What needs to be done
Rewrite the data below, replacing every occurrence of "Screen dimensions" with "Display size" and leaving all other text unchanged. Omit the pictures from your output.

Information provided
────

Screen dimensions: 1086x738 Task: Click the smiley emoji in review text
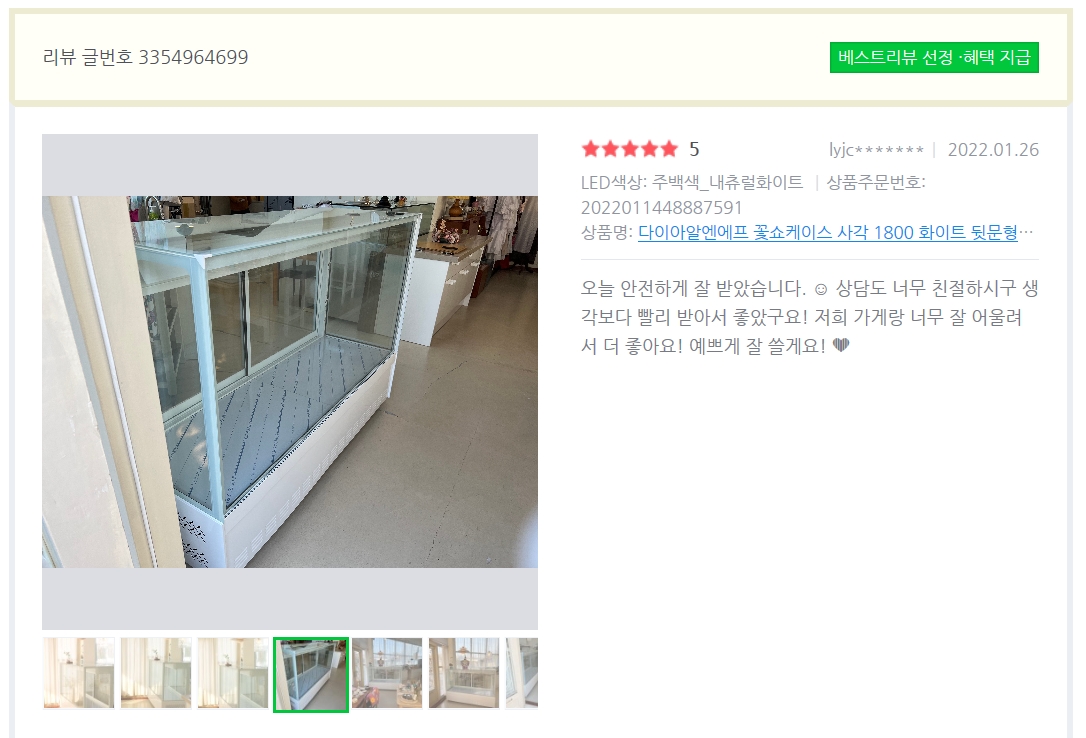[x=821, y=289]
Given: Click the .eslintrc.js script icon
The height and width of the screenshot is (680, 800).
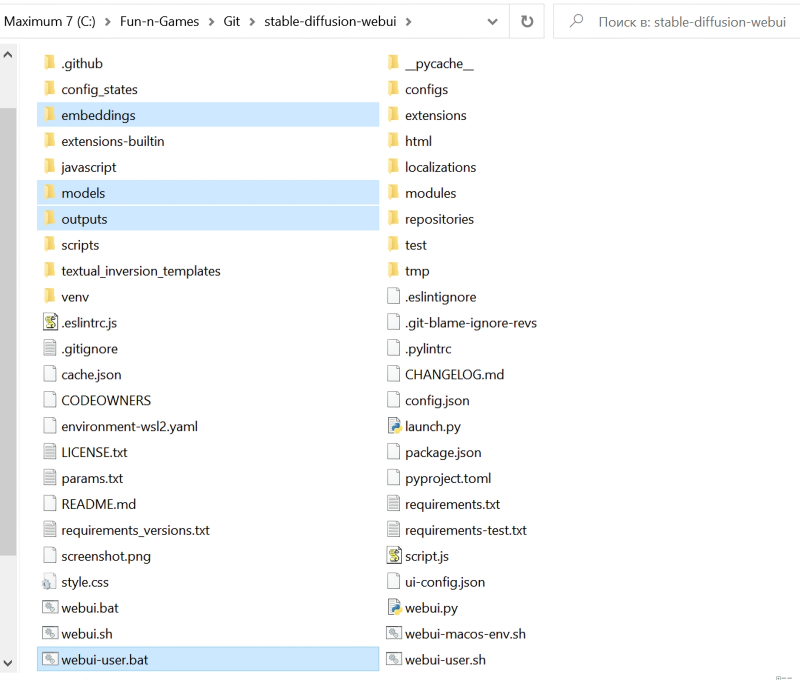Looking at the screenshot, I should tap(51, 323).
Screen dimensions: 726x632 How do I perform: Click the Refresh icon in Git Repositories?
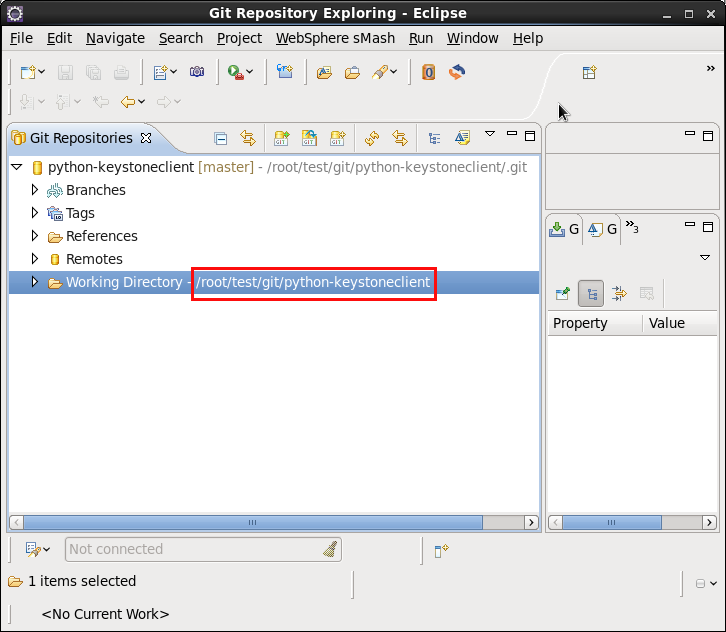tap(372, 138)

────

Expected answer
Display size: 1086x738 Task: Click the smiley emoji in review text
[x=821, y=289]
Given: Click the .eslintrc.js script icon
The height and width of the screenshot is (680, 800).
Looking at the screenshot, I should tap(51, 323).
Display size: 726x632 How do I perform: Click the Refresh icon in Git Repositories?
tap(372, 138)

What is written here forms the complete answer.